## What is needed
The listing that follows should be duplicated character for character.

## Material for the task
• • • • •

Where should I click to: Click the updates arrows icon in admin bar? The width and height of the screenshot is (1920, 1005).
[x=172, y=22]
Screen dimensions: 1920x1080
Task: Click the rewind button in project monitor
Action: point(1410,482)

• • • • •

## Written answer
Where should I click to: Click the updates arrows icon in admin bar? The width and height of the screenshot is (1920, 1005).
[x=172, y=22]
Screen dimensions: 1920x1080
Task: Click the rewind button in project monitor
Action: point(1410,482)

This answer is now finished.